Of course, Sensei could do that.
Of course, the kids would follow him.

Of course, the room would shift back to focus.

 

Why wouldn’t it?

There were days when we knew he was exhausted. Days when we knew the pain was there, and the fatigue was heavy. When every rational argument said he could take the day off, and no one would have blamed him. And yet, he would still turn up, teach, joke, mop the floors (in a very meticulous way – if you know, you know), and give everything he had to the school. And then quietly pay for it later.

We didn’t applaud him for that. We didn’t frame it as heroic. We didn’t even talk about it much.

It was just Cameron being Cameron.

It’s only with time, and with absence, that the distortion starts to correct itself.

You find yourself replaying moments and suddenly thinking, Hang on… that was actually quite extraordinary. It only felt standard because he made it so.

Cameron had this incredible ability to normalise things that most people would categorise as exceptional. Courage felt like baseline behaviour. Kindness felt like a minimum requirement. Responsibility wasn’t optional. It was simply assumed.

He didn’t lecture about these things. He lived them so consistently that questioning them felt unnecessary.

That’s powerful. And, in some ways, feels dangerous, because when someone like that is no longer there, you’re left standing in the space they occupied, suddenly aware that the floor has dropped away.  

Or at least it felt like that, until we found our footing, and grounded ourselves.

And discovered that levelling up beyond others’ expectations is not only a Cameron thing, because a team of Superneers is driving his legacy of stretching beyond possibilities, carrying Paragon into the future. 

We Create Superheroes is Paragon’s catch phrase. Cameron started this by not just teaching skills. He reset expectations.

The floor didn’t drop away. He didn’t leave us floundering and unable to find our feet. In fact he did the opposite.
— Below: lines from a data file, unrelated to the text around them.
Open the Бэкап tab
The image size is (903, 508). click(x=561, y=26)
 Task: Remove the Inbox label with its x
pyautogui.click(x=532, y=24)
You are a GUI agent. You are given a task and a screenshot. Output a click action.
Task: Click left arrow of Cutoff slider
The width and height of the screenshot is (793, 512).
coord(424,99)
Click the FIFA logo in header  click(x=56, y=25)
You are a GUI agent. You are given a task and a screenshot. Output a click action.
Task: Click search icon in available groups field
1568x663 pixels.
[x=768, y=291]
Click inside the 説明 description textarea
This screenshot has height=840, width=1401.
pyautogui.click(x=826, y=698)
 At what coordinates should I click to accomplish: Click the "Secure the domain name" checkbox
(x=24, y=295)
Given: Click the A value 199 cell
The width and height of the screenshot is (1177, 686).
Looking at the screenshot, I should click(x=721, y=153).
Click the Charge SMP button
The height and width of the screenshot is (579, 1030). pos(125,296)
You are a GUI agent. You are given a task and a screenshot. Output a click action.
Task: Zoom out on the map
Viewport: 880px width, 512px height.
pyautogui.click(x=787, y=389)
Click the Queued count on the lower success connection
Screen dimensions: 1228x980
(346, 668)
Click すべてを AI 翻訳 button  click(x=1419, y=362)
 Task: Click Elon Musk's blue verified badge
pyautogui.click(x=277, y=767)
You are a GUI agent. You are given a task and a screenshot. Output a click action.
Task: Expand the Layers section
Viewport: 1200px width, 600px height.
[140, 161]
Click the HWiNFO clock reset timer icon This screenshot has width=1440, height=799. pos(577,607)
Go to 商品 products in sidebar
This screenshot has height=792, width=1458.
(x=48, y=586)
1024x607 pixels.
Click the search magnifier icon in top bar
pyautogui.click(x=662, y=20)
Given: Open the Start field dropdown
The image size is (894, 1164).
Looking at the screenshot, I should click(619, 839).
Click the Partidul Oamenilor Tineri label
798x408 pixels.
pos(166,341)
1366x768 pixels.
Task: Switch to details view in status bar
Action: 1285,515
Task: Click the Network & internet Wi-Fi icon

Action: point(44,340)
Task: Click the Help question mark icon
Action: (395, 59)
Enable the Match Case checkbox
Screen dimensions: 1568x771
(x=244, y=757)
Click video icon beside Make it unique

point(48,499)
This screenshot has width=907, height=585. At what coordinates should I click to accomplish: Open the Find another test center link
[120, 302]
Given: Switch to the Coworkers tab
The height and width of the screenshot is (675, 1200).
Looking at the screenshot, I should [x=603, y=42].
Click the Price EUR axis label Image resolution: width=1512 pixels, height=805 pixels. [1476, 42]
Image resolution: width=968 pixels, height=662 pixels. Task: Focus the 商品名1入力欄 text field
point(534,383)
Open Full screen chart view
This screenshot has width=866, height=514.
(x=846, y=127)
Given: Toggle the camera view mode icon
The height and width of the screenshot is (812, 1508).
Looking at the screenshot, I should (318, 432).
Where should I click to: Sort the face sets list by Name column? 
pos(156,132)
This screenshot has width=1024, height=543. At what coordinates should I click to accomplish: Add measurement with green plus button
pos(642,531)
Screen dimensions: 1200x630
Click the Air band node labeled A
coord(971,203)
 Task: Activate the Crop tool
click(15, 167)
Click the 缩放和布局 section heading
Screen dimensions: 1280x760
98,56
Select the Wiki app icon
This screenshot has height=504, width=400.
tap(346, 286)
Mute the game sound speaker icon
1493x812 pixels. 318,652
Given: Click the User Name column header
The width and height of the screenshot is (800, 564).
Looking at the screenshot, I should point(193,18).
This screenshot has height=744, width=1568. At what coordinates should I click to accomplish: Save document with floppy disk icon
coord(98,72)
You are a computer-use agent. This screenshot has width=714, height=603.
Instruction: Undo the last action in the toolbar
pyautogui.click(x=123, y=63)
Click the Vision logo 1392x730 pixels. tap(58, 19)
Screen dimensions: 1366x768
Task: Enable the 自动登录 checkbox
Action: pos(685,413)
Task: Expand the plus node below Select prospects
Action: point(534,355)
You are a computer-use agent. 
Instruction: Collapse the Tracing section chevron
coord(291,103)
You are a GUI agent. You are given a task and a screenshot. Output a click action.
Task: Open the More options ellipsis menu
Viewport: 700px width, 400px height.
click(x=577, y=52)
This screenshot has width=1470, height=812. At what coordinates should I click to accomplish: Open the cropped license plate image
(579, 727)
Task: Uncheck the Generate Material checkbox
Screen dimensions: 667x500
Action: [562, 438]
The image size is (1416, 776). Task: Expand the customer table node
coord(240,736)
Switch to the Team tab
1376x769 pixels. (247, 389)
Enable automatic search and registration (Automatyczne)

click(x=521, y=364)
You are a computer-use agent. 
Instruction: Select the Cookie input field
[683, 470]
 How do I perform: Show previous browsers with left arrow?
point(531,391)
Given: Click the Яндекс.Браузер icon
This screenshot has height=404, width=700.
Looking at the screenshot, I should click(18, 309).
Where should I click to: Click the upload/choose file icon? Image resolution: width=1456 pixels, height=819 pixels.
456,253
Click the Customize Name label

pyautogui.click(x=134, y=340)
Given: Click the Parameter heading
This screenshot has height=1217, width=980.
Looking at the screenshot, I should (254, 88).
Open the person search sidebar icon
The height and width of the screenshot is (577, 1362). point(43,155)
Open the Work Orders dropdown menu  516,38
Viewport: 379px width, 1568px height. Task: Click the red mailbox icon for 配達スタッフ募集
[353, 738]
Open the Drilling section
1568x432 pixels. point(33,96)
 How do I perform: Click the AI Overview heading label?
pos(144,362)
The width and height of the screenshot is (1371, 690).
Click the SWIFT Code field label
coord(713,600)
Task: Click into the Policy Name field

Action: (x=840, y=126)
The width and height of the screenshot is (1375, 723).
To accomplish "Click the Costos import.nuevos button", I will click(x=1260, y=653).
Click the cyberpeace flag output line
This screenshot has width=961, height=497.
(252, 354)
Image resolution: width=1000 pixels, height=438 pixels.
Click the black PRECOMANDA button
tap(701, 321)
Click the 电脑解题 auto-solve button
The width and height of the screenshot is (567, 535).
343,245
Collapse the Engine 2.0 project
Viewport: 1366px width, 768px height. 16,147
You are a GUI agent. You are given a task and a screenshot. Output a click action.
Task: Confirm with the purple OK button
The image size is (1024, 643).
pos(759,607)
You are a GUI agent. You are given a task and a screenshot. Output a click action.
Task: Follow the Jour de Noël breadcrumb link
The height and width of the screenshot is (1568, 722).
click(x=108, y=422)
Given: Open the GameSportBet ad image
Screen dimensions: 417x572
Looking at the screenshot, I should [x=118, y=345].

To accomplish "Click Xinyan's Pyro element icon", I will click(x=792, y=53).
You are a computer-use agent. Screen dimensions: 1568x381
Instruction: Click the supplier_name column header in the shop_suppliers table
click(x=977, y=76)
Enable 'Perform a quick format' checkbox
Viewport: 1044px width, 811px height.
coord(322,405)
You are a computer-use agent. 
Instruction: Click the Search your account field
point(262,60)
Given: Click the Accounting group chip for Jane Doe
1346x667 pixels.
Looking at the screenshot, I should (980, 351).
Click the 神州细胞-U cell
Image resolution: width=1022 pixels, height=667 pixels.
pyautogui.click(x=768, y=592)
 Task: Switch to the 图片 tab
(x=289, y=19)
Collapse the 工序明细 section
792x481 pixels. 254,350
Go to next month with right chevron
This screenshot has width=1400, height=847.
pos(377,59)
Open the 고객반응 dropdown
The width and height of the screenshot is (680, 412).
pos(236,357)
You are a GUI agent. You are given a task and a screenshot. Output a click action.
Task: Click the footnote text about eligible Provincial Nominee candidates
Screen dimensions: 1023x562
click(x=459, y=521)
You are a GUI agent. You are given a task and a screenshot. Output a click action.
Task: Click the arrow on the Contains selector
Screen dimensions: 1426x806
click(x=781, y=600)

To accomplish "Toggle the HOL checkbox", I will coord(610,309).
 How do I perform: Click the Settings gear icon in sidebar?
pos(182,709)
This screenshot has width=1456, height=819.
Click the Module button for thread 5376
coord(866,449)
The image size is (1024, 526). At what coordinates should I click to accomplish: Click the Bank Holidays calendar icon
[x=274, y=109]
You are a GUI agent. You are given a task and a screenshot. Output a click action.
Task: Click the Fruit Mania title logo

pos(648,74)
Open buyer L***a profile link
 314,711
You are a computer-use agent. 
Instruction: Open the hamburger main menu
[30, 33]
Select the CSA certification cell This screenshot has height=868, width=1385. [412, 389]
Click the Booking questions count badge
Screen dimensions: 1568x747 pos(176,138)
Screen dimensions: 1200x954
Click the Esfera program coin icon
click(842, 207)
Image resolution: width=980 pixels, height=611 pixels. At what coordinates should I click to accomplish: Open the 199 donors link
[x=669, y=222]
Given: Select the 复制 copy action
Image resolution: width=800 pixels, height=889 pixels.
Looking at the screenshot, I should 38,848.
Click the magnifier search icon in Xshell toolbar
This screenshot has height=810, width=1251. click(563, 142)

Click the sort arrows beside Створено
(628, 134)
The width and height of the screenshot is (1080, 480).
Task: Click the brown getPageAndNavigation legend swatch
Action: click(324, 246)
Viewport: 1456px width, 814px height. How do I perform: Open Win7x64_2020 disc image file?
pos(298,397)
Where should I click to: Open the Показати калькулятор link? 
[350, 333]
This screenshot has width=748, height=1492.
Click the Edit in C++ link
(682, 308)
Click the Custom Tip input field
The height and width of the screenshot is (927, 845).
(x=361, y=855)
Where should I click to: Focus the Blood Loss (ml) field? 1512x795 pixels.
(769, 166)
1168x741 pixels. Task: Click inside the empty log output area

He raised the floor and removed the ceiling.

The floor of how you treat people.
The floor of how seriously you take your role.
The floor of how much effort counts as “enough.”

Once you’ve lived inside that standard, lowering it feels uncomfortable. You know what “better” looks like, because you’ve seen it lived, not just talked about it.

There’s a temptation, when someone is gone, to elevate them into something untouchable. To polish the edges. To remove the stubbornness. To smooth out the contradictions.

But Cameron doesn’t need that.

His power was never in being flawless. It was in being consistent. Consistently present. Consistently demanding, of himself most of all. Consistently kind.

Now, with the distance of years, we can see it more clearly. We see how unusual it was to train the way he trained, to teach the way he taught, to live the way he lived — with urgency, humour, discipline, and deep humanity. We can also see why it didn’t feel unusual to us, being in the Cameronsphere. Because it felt natural to him… as it was true to his values, true to his responsibilities, and true to the people he cared about. 

This is why those things felt natural around Cameron. Because he made it the standard.

Yes, of course, we can start training again next week after our building wall fell over. 

Yes, of course, we can turn the Supercentre into an Underwater World.

On Cameron’s birthday, we don’t just celebrate all that he achieved. We think about all the ways he normalised the extraordinary. And how, even now, that “normal” still shapes the way we teach at Paragon – and, what we expect of ourselves, in all the other aspects of life. And we hope, shapes what other people can also believe is possible.